Extrait choisi -
# machine qui s'allume par intermittence



## chacha95 (9 Septembre 2011)

Bonjour,

j'ai acheté récemment deux G4 Cube. (un modèle à 500mhz et un à 450mhz)
J'ai essayé celui de 500 mhz. Il s'allume par intermittence. Bien souvent, c'est suite au démontage de l'ordinateur, en retirant notamment la pile et en la remettant, l'ordinateur se remet après à remarcher. Hier soir, j'ai retirer une des trois barrettes, qui était plus grande que les deux autres, et la machine s'est lancée 3 ou 4 fois sans soucis.

Chose étrange : sur le studio display 17", j'ai la led qui clignote (presque) sans arrêt. Est-ce normal ? 

Merci.


----------



## Pascal 77 (9 Septembre 2011)

Lignes -

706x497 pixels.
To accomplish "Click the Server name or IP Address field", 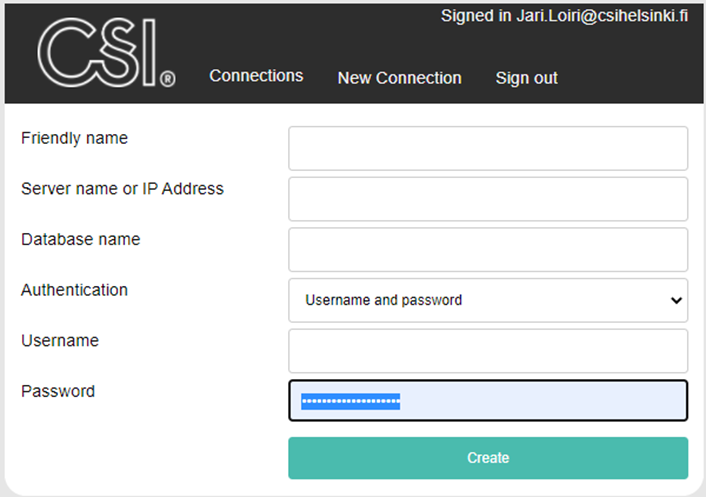I will [x=488, y=199].
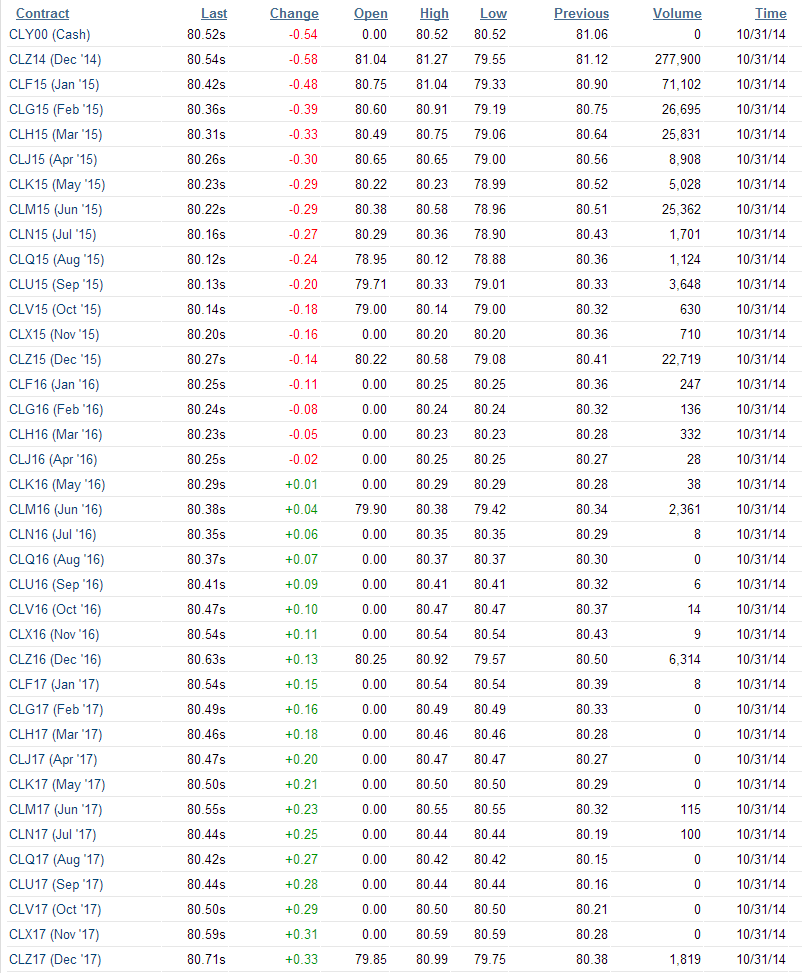Sort table by Contract column header
This screenshot has height=973, width=802.
42,13
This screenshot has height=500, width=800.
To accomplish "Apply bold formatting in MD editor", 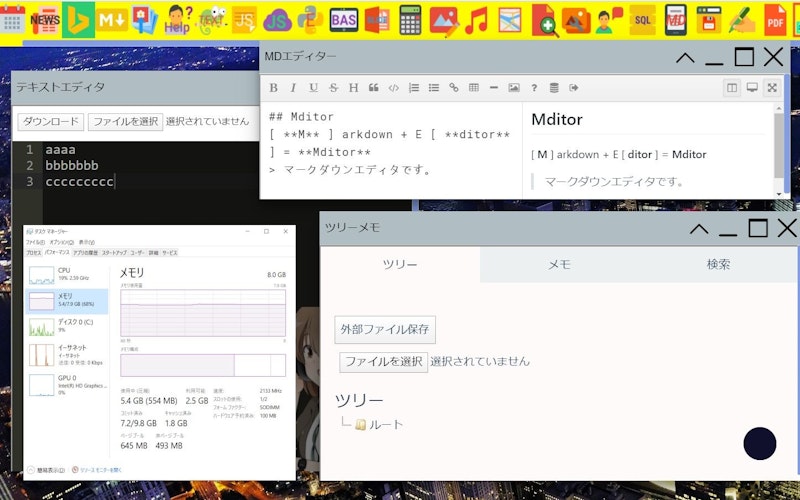I will pos(274,88).
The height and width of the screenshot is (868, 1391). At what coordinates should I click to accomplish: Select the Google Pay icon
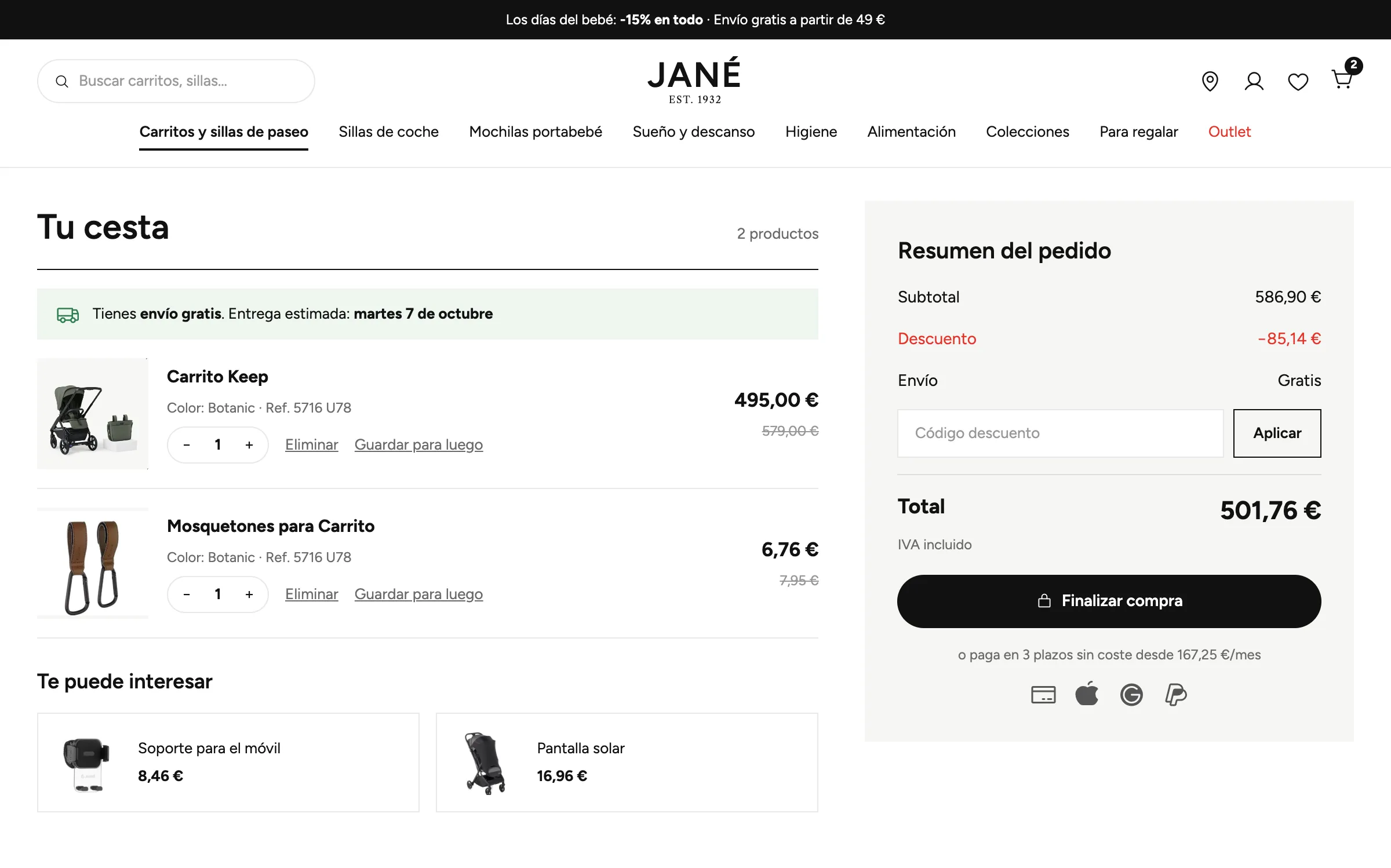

Consigne -
Comment poursuivre la discussion sur le G4 Cube qui ne s'allume que par intermittence ? Rédigez la suite de cette discussion à partir de l'endroit où elle s'arrête.

Corrigé -
chacha95 a dit:


> Bonjour,
> 
> j'ai acheté récemment deux G4 Cube. (un modèle à 500mhz et un à 450mhz)
> J'ai essayé celui de 500 mhz. Il s'allume par intermittence. Bien souvent, c'est suite au démontage de l'ordinateur, en retirant notamment la pile et en la remettant, l'ordinateur se remet après à remarcher. Hier soir, j'ai retirer une des trois barrettes, qui était plus grande que les deux autres, et la machine s'est lancée 3 ou 4 fois sans soucis.
> ...



Ce qui n'est pas normal, c'est d poser ta question ici ! Il y a un sous forum pour les derniers PPC (G3/4/5), ici, en dehors de l'unique exception du PowerBook G3 "Kangoo" (le tout premier, celui qui avait le même aspect que les 3400), on ne dépasse pas les PPC 604 pour ce qui est du matériel !

On déménage.


----------



## Onmac (9 Septembre 2011)

Bonjour à vous messieurs. 
Comme je dis toujours, un bon nettoyage pour commencer. (Aspirateur ou compresseur, à toi de voir) 
Ensuite, tu enlèves le disque dur et carte graphique. Tu les nettoient aussi.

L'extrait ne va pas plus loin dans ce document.